The problem |
Go through the listing below and retype exactly the lines starting at the one with "313x216 pixels." and ending at the one with "Task: Select the black Abc shape style swatch", skipping pictures.

Data supplied |
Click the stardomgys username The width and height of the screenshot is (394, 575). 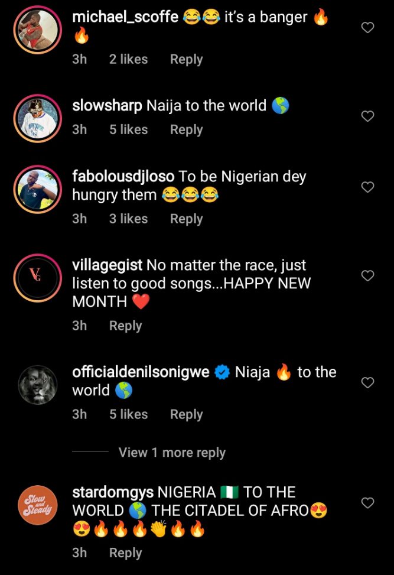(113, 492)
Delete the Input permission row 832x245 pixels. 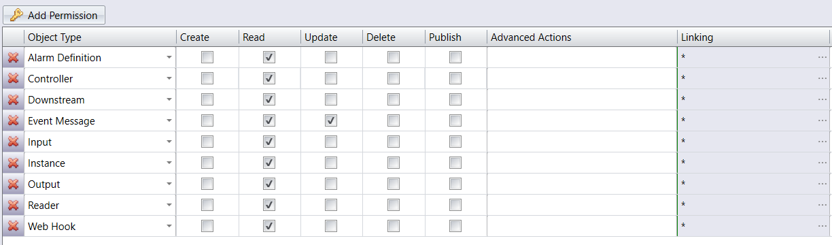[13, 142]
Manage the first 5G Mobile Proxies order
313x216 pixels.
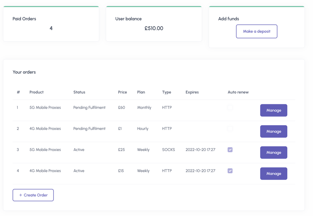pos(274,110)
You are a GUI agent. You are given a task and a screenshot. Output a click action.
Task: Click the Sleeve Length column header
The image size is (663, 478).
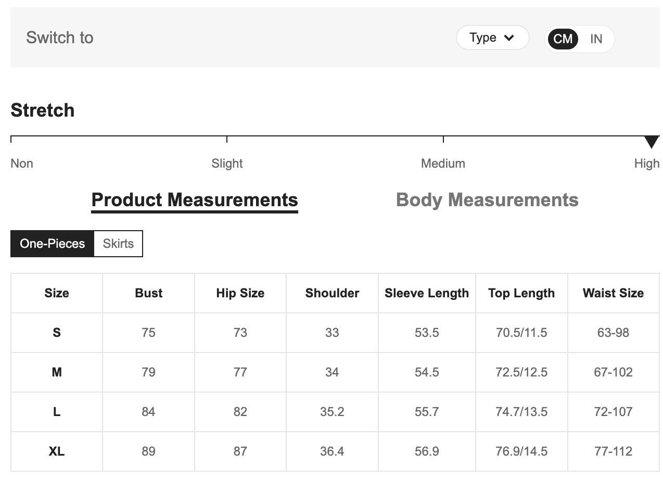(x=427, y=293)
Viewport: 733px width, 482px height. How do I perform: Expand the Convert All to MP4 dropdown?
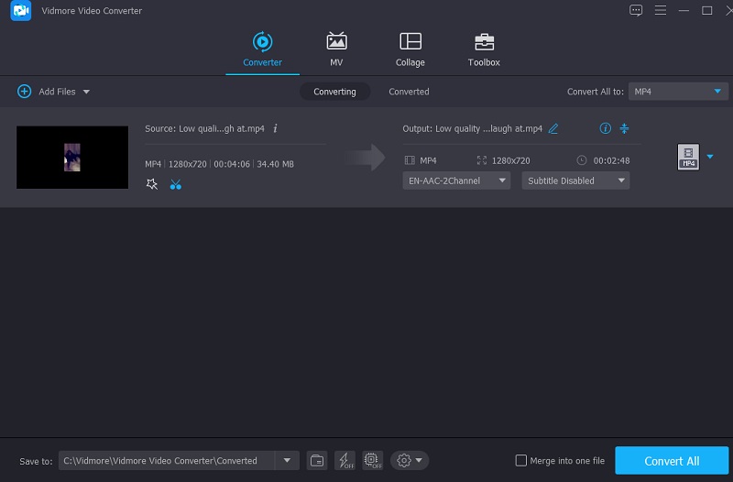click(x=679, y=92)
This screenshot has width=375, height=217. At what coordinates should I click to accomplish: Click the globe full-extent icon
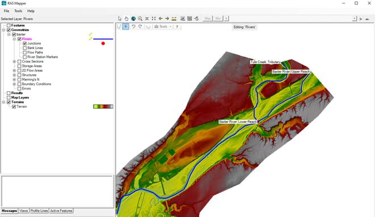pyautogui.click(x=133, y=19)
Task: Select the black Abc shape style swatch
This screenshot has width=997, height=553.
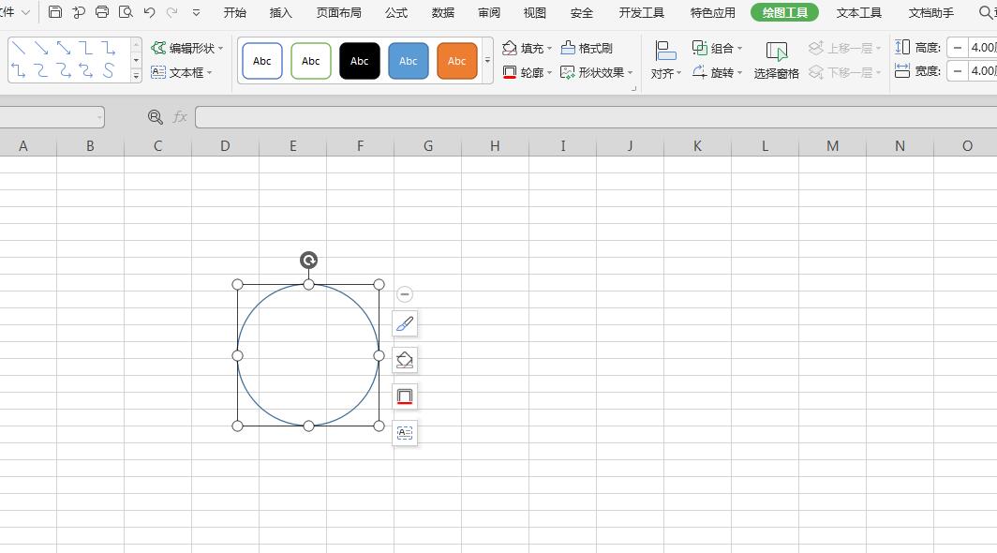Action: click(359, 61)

Task response |
313x216 pixels.
pos(274,110)
You are a GUI agent. You are given a task and a screenshot. Output a click action.
Task: Click the Sleeve Length column header
The image size is (663, 478).
(x=427, y=293)
Viewport: 733px width, 482px height. How do I perform: Expand the Convert All to MP4 dropdown?
click(x=679, y=92)
This screenshot has width=375, height=217. At what coordinates should I click to accomplish: Click the globe full-extent icon
pyautogui.click(x=133, y=19)
Task: Select the black Abc shape style swatch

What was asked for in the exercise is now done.